- **Records for this task**:
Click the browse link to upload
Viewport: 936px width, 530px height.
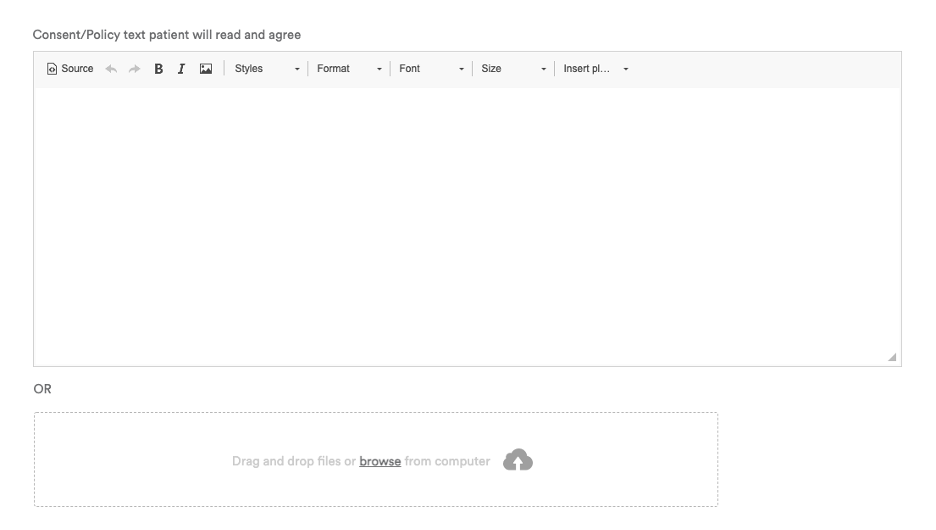pyautogui.click(x=380, y=461)
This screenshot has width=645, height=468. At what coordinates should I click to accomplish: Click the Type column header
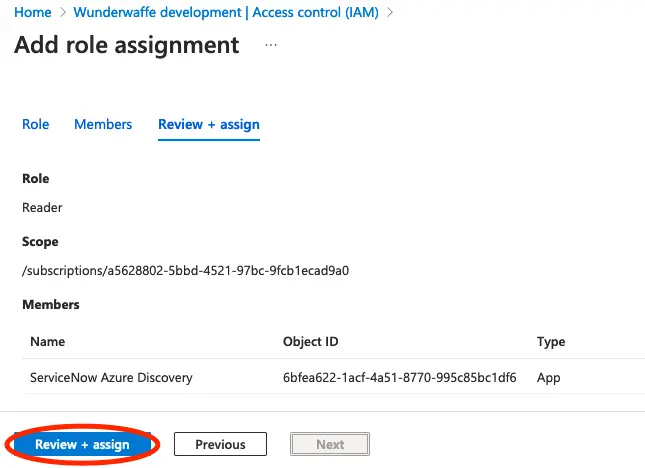pyautogui.click(x=551, y=342)
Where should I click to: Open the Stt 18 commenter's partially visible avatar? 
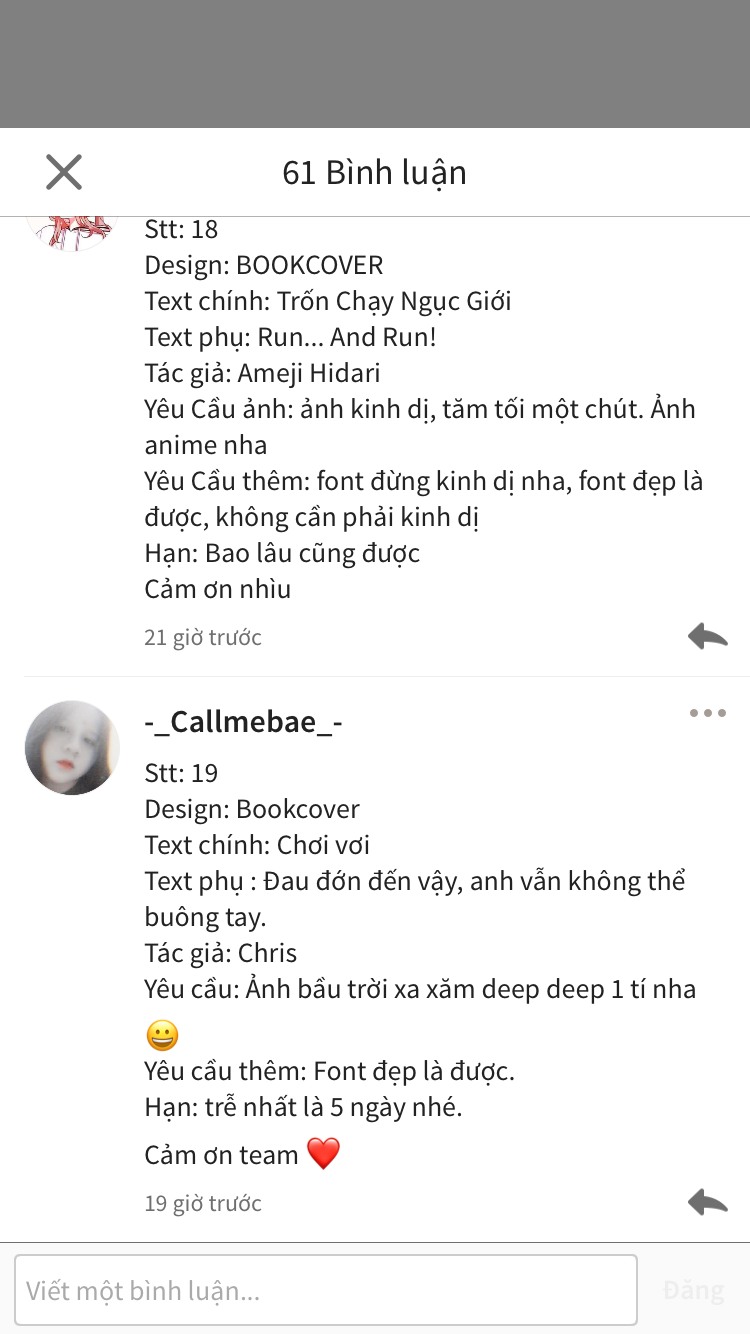coord(72,232)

- **Do this**: Format the lines from the one containing "This screenshot has" through the last line as a JSON list of strings, with one string per line and no blank lines. Leave the pictures out of the answer.

- **Solution to the exercise**:
[
  "This screenshot has width=645, height=468. At what coordinates should I click to accomplish: Click the Type column header",
  "pyautogui.click(x=551, y=342)",
  "Where should I click to: Open the Stt 18 commenter's partially visible avatar? ",
  "coord(72,232)"
]